→ TASK DETAILS
Only the lines from the one that includes "Instruction: Click the" through the last line below belong in the reply, copied exactly and without pictures.
INPUT START
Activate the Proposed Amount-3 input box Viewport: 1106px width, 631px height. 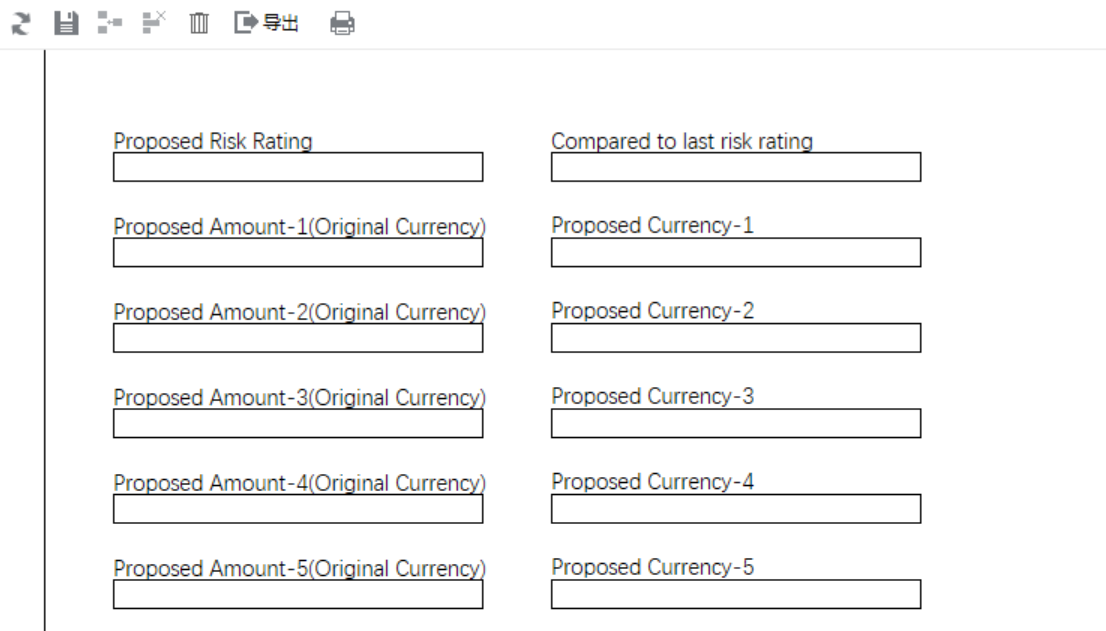[x=298, y=423]
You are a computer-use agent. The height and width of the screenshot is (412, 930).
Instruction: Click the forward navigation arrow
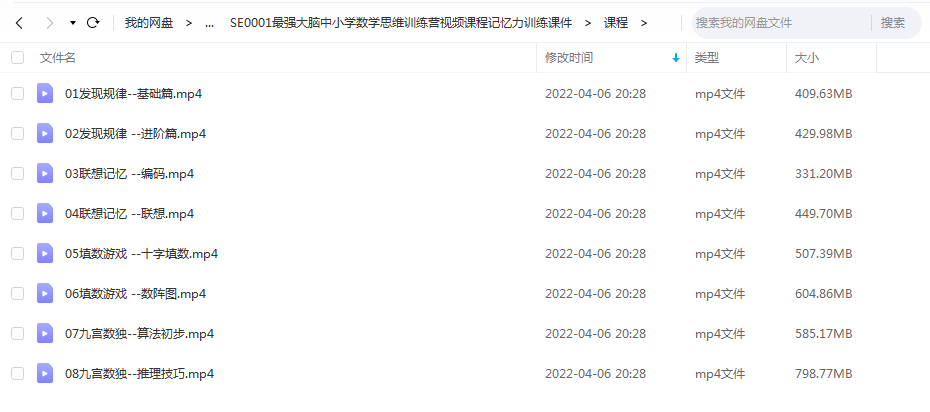point(50,23)
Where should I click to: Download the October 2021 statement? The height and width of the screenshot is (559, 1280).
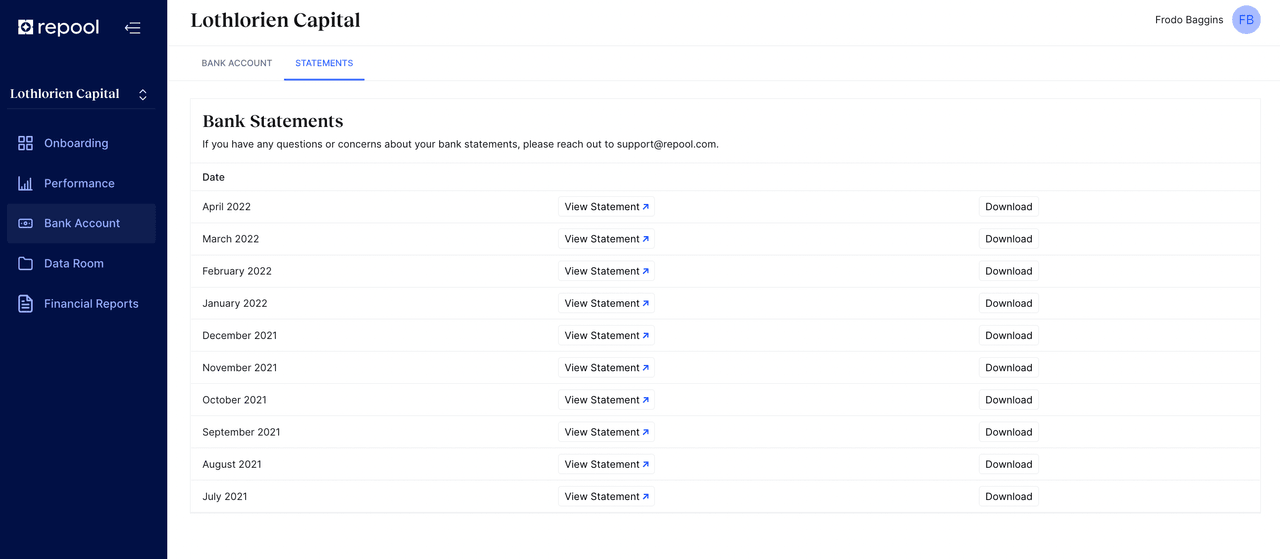[1008, 400]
INPUT END
→ WRITTEN ANSWER
Instruction: Click the forward navigation arrow
point(50,23)
Where should I click to: Download the October 2021 statement? The height and width of the screenshot is (559, 1280).
[1008, 400]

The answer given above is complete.